• **Given request**: Render the lines of the data as a Markdown table with the columns Row and Line, starting at the line that contains "Task: Sort by 操作 column arrows" and ending at the end of the data, both ends included. Skip blank lines and leave the pictures out of the table.

_____

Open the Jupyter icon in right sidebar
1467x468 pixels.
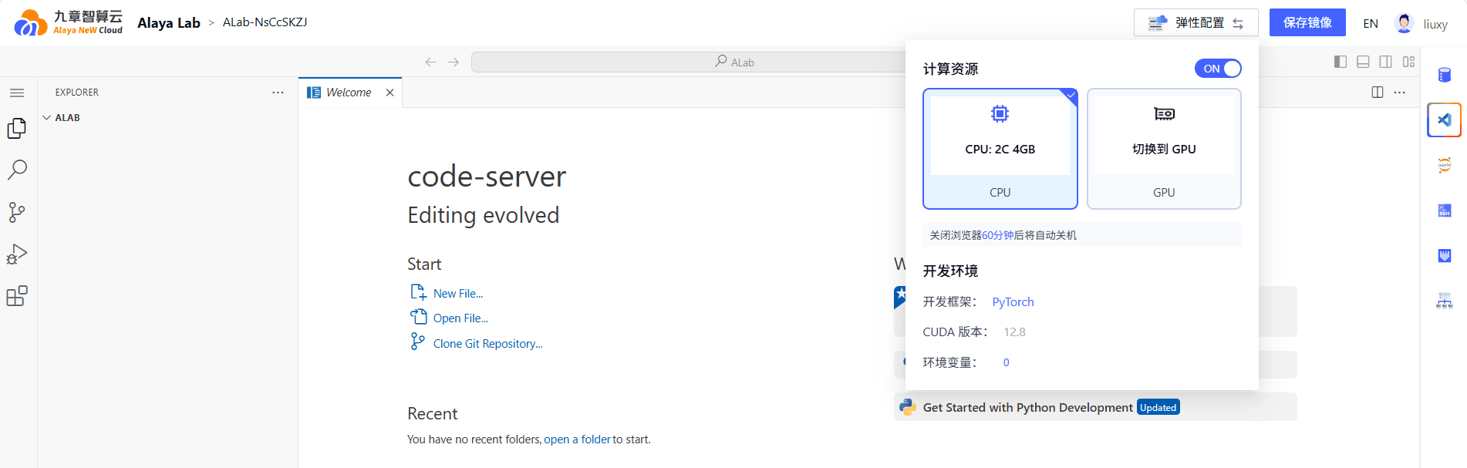[1444, 165]
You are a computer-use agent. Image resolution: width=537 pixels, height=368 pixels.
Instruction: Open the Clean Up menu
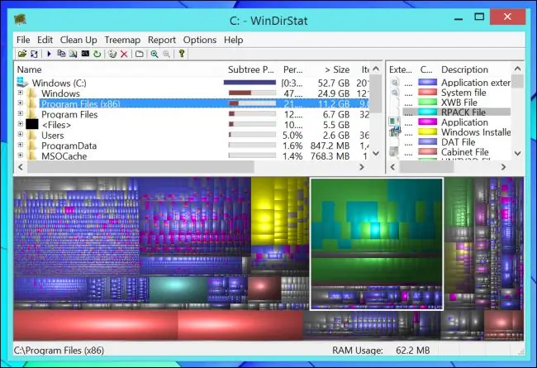78,40
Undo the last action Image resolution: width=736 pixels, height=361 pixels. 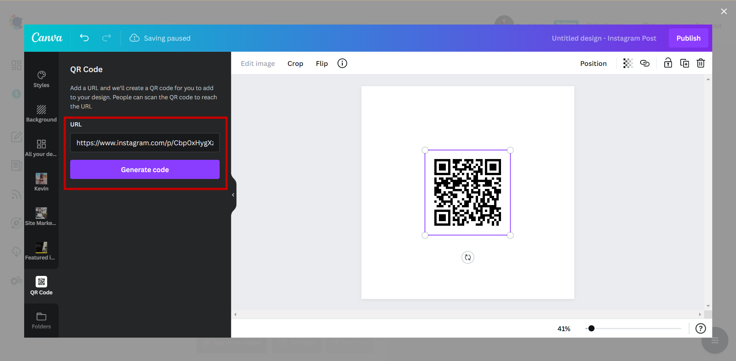coord(84,38)
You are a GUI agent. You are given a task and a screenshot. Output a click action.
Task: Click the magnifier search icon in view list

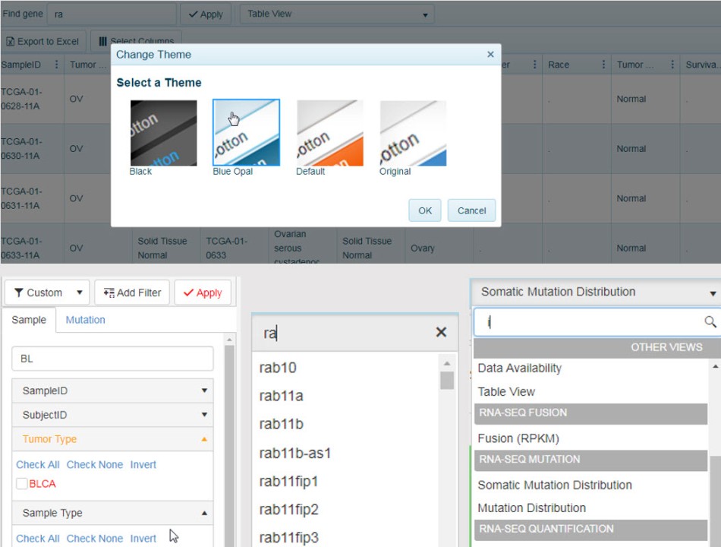(710, 322)
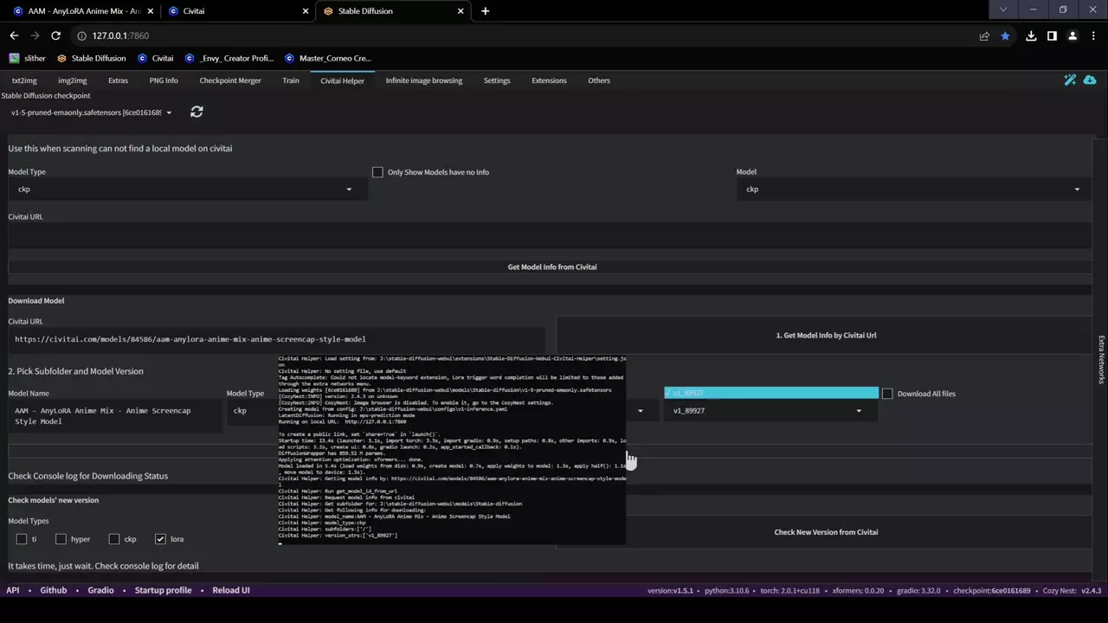This screenshot has width=1108, height=623.
Task: Bookmark this page with the star icon
Action: [x=1005, y=35]
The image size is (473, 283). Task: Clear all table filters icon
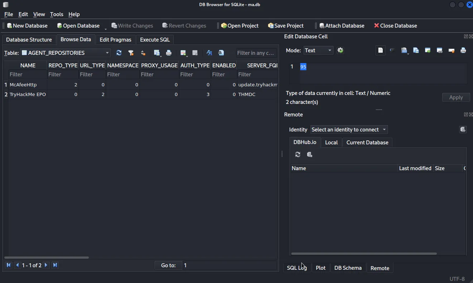(x=131, y=53)
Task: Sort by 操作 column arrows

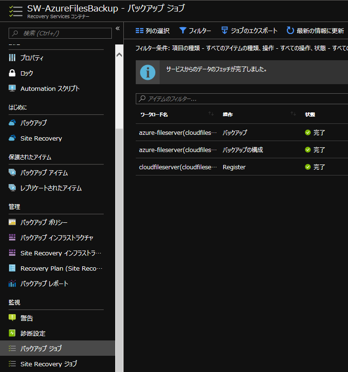Action: 293,114
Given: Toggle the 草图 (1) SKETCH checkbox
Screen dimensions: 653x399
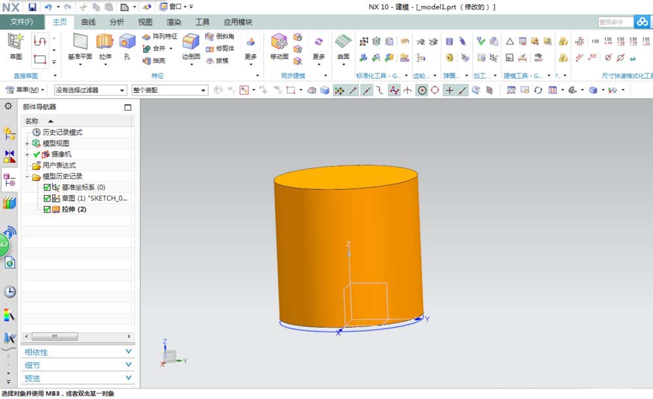Looking at the screenshot, I should tap(47, 198).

_____

• **Exercise solution**:
| Row | Line |
|---|---|
| 1 | Task: Sort by 操作 column arrows |
| 2 | Action: 293,114 |
| 3 | Given: Toggle the 草图 (1) SKETCH checkbox |
| 4 | Screen dimensions: 653x399 |
| 5 | Looking at the screenshot, I should tap(47, 198). |